Her first defense of a title came in Arizona at the Ford Championship, where a third-round 73 led to a tie for 22nd. In the T-Mobile Match Play, which Korda won last year, she failed to qualify to get out of round-robin play with just one win.

Nearly all of Korda’s strokes-gained statistics this year are very close to last season, and she’s further gained in putting, going from 34th to 19th. That is balanced by losing a chunk in her short game, going from fourth around the green to 73rd. (That drop is by .25.)

“If you look at those stats, you’d be telling Nelly that you’re right there, your ability is going to shine through, and you’re going to win before the end of the season, maybe multiple times. Right?” Abbott said. “If you were a sports psychologist, if you were a coaching a player, you’d be looking at those numbers and saying, ‘Look, the work is paying off. You’re playing well. It’s going to happen for you. This isn’t the case of having to worry too much. Just go out there and play and trust your ability and trust your game and your skill and you’ll win.’

“The stats are pretty similar to what you had last year. She had some slip-ups last year. She had this amazing season where she won seven times, but then she had some really poor results in major championships. It wasn’t sort of Scottie Scheffler-ish. And so, when you look at this year, it’s pretty similar. It’s almost like she’s been a little more consistent.”

This week in Canada, one noticeable difference is that Korda’s caddie, Jason McDede, will no longer be wearing the green bib that is reserved for the looper of the world’s top player. Thitikul’s caddie, Banpot Bunpisansaree, has the green bib now. And with her first win of the year, Korda could be back in that top spot, a place that had been so familiar over the last 18 months.

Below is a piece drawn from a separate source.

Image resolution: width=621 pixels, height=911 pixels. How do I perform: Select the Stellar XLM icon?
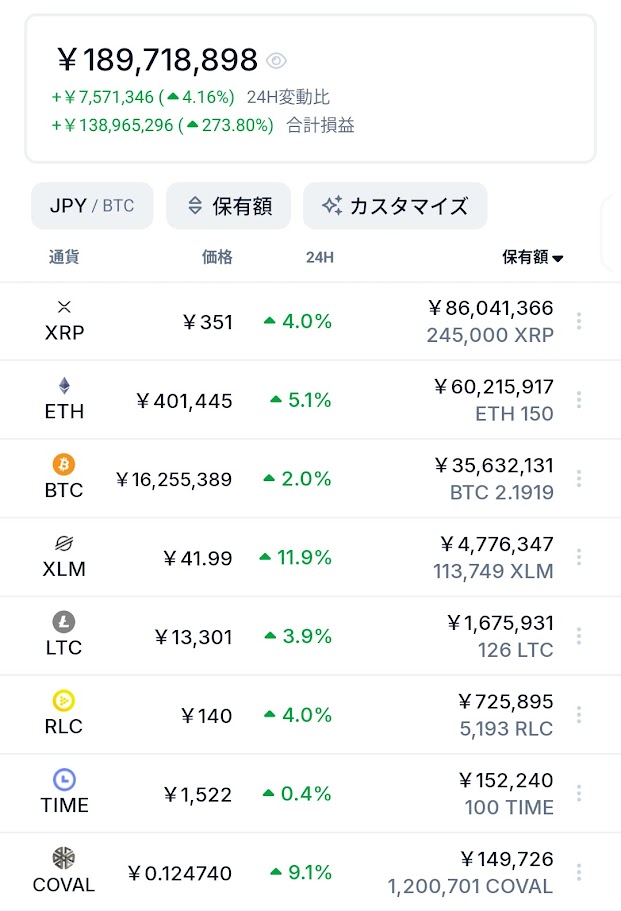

“I never thought [about it like that], that I want to get back to World No. 1. I just want to play well,” Korda said. “I want to be in contention on Sunday. I’ve been putting in a lot of work on every part of my game. Statistically, I saw my stats, and seeing that I’m always in the top and some of my stats are maybe better than even last year, it’s just crazy.

“That’s just golf. By this time last year, I had six wins under my belt and my stats are better and I have zero wins under my belt this year. I think the most important thing is kind of sticking to your process, always trying to be in contention coming into the weekend, and kind of figuring out your groove, too.”